Progesterone: Review of Safety for Clinical Studies

Nathalie V Goletiani et al. Exp Clin Psychopharmacol.

Abstract

Progesterone is a steroid hormone that is important for reproductive function. Progesterone is used in a number of clinical applications and has been investigated as a possible novel approach for treatment of stimulant drug abuse. Extensive clinical studies have been conducted to examine the subjective and physiological effects of exogenous progesterone administration and to evaluate its side effects. This review summarizes the safety and side effects of acute and chronic administration of 3 progesterone formulations (synthetic, natural, and micronized natural), several routes of administration (oral, intramuscular, intravenous, intravaginal, intranasal, transdermal, and rectal), and dosing regimens.
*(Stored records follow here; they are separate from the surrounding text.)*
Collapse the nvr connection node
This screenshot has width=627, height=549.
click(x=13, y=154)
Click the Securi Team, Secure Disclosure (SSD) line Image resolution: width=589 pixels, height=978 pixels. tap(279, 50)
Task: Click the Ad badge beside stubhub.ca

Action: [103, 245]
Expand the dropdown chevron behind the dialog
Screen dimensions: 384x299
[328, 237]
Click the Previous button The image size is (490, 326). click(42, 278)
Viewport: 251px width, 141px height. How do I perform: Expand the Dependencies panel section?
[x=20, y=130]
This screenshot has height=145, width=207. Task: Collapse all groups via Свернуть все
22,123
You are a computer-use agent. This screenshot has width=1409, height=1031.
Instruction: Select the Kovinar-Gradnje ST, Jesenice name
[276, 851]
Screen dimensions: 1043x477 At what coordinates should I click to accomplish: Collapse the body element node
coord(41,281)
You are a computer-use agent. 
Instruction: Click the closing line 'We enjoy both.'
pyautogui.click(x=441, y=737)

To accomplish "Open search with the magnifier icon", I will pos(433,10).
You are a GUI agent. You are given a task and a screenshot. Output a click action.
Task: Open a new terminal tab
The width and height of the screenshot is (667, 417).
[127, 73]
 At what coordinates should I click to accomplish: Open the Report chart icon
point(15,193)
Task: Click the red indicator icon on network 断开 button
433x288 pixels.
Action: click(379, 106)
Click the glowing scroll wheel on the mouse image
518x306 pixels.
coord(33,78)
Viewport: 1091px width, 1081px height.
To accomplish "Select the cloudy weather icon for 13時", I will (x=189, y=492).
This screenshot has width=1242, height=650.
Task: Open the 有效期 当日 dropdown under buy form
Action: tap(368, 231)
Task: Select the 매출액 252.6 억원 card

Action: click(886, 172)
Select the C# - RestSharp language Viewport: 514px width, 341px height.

Synthetic progestins marketed as Provera, PremPro, and Cycrin are widely used but may produce a number of significant side effects, such as fatigue, fluid retention, lipid level alterations, dysphoria, hypercoagulant states, and increased androgenicity. Natural progesterones are reported to have milder adverse effects, depending on the route of administration. Micronized natural progesterone is available for oral administration, has better bioavailability and fewer side effects than natural progesterone, and is convenient to administer. Therefore, micronized natural progesterone appears to be a safe and effective alternative to synthetic and natural progesterone formulations for variety of clinical and research applications.